* TEXT SHOWN:
###
About once a month, we get a phone call that starts like this: “My father is in the hospital and the doctors have told us we need a power of attorney so we can make decisions for him. Is that something you do?”
My response is, “Sure we do. Is there a convenient time that I could meet with your father to discuss his needs?”
Too often the answer is, “Well, I need to get the power of attorney because dad is in a coma (or nonresponsive or on a ventilator). Can’t I just come in and take care of it?”
And, unfortunately, my answer is, “No. You can’t. It requires your father’s action at a time when he has mental capacity to grant the authority.”
Powers of attorney, whether related to health care matters or finances, have to be executed before situations make them necessary. The person granting the power is appointing another person as his or her agent to make decisions and act on his or her behalf at time when he or she cannot make or communicate those decisions. This requires that the document be executed when the granting party has an understanding of the powers being granted.
###
* EXERCISES TO COMPLETE:
1 – In the power of attorney text, which conditions does the caller list for the father?
2 – Answer these about the power of attorney text:
(a) How often does the phone call come in?
(b) Whom does the responder ask to meet?
(c) Which two kinds of matters can powers of attorney relate to?
3 – Pick up the power of attorney text after its final sentence and continue writing it.
The lines that follow have nothing to do with the power of attorney text.

* AVAILABLE DATA:
###
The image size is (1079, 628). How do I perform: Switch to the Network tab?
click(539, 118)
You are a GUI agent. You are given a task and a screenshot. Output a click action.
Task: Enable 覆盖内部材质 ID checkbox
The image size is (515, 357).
###
* EXERCISE ANSWERS:
1 – In a coma; nonresponsive; on a ventilator.

2 –
(a) About once a month.
(b) The caller's father.
(c) Health care matters and finances.

3 –
When someone asks, “When should I execute a power of attorney,” I feel like the only acceptable answers are (1) now, or (2) before it’s too late.
None of us likes to consider that something so dire could happen that we would be rendered incapable of making our own decisions. But it happens every day to people of all ages and circumstances.
Powers of attorney are somewhat like insurance. It’s better to have it and never use it, than to need it and not have it.